David Auer | 22.05.2019

In einer der wenigen Verschnaufpausen in "John Wick: Kapitel 3" heißt es einmal selbstironisch darauf, warum sich der Protagonist das Martyrium überhaupt antut: "All because of a puppy?" Auch wenn er mehr zum Stein des Anstoßes für seine Rachespäter Notwehrmission zu sagen hat, läuft die Meta-Antwort, wenn man so will, auf ein klares Ja hinaus. Eine bemüht konstruierte Motivation für John Wicks Tun hätte es eigentlich nicht gebraucht, Zeit zum Nachdenken darüber bleibt ohnehin kaum.

Fast noch atemloser als seine Vorgänger hastet der dritte Film von einer Actionszene zur nächsten; schließlich lauern hinter jeder Ecke Widersacher, die auf Wicks Kopfgeld aus sind. Statt auf eine Schauwert-fokussierte Übertrumpfungslogik setzt das sozusagen bodenständigere Pendant zur "Mission: Impossible"-Reihe auf einwandfrei choreografiertes Nahkampf-und Ballistik-Ballett im Perma-Flow. Vergehen zwischen Ethan Hunts Missionen auch mal Jahre, spielt die Wick-Trilogie innerhalb einer Woche (und meist nachts). Kein Wunder also, dass dem Prügelknaben hie und da die Puste ausgeht, wie übrigens auch uns: Die forcierte Nonstop-Action verlangt viel Geduld ab, zumal weil einige der Hand-und Feuergefechte scheinbar kein Ende finden wollen.

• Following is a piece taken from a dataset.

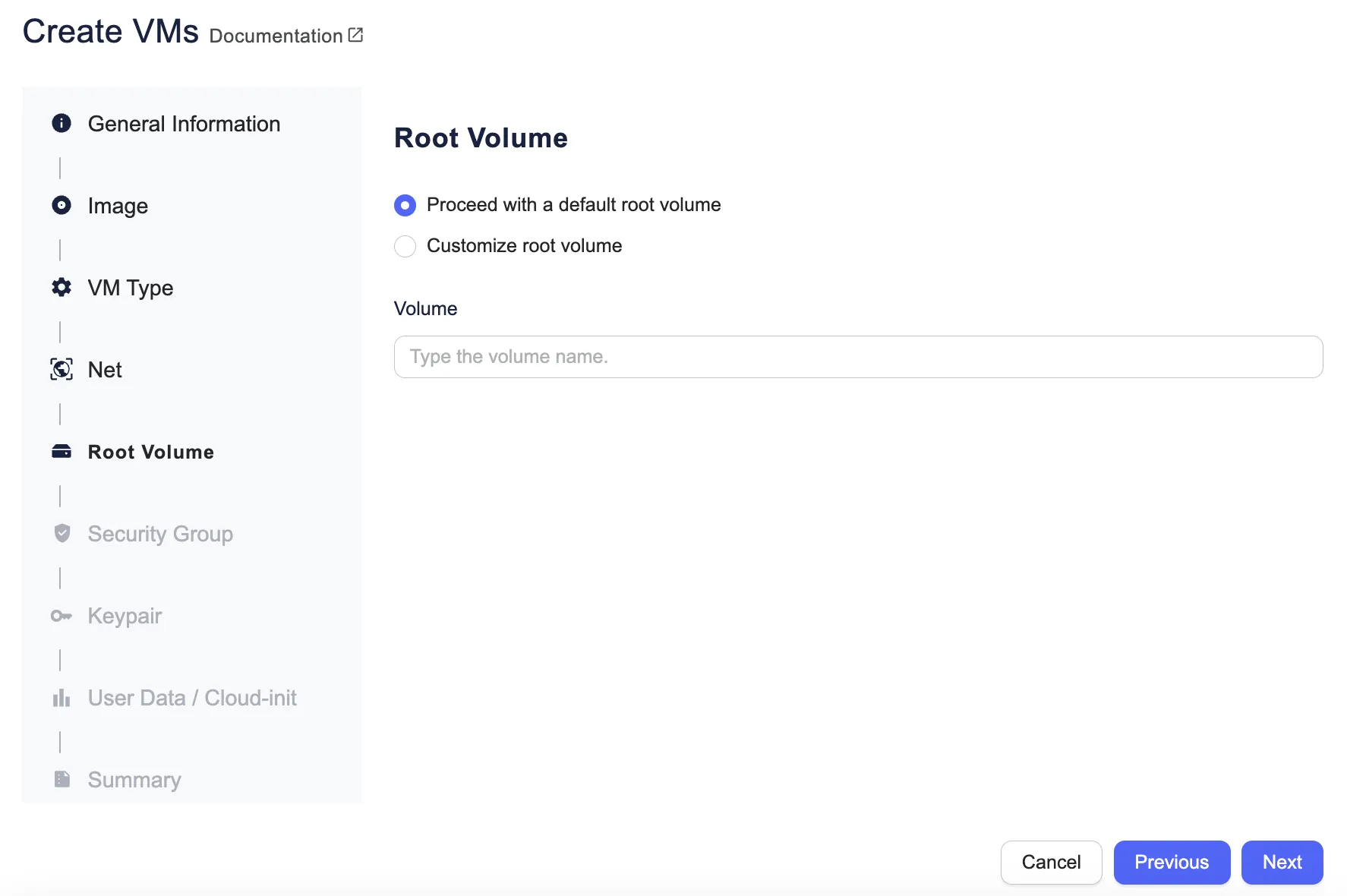This screenshot has width=1347, height=896.
Task: Select Proceed with a default root volume
Action: 405,205

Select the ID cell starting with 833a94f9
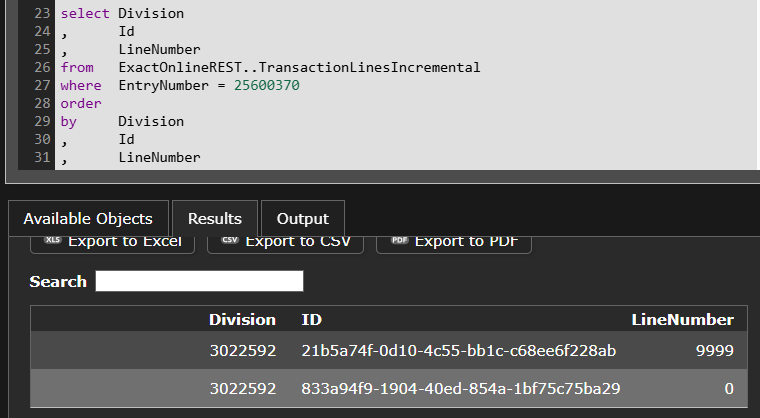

Diese inszeniert Regisseur Chad Stahelski ohne nervige Herumschnipselei aber virtuos. Dabei zelebriert er den grundsympathischen Keanu Reeves, für den er einst das Stuntdouble gab, als stoischen Kampfalleskönner mit Slapstick-Ambitionen. Zu ihm gesellt sich kurz eine ausgesprochen taffe Halle Berry als Hundedompteurin und Kopfschussexpertin.

"Bereite dich für Krieg vor", heißt's am Schluss, sprich, man soll sich mit Wick rüsten für Fortsetzungen. Gerne, aber beim nächsten Mal bitte ein bisserl owa vom Gas.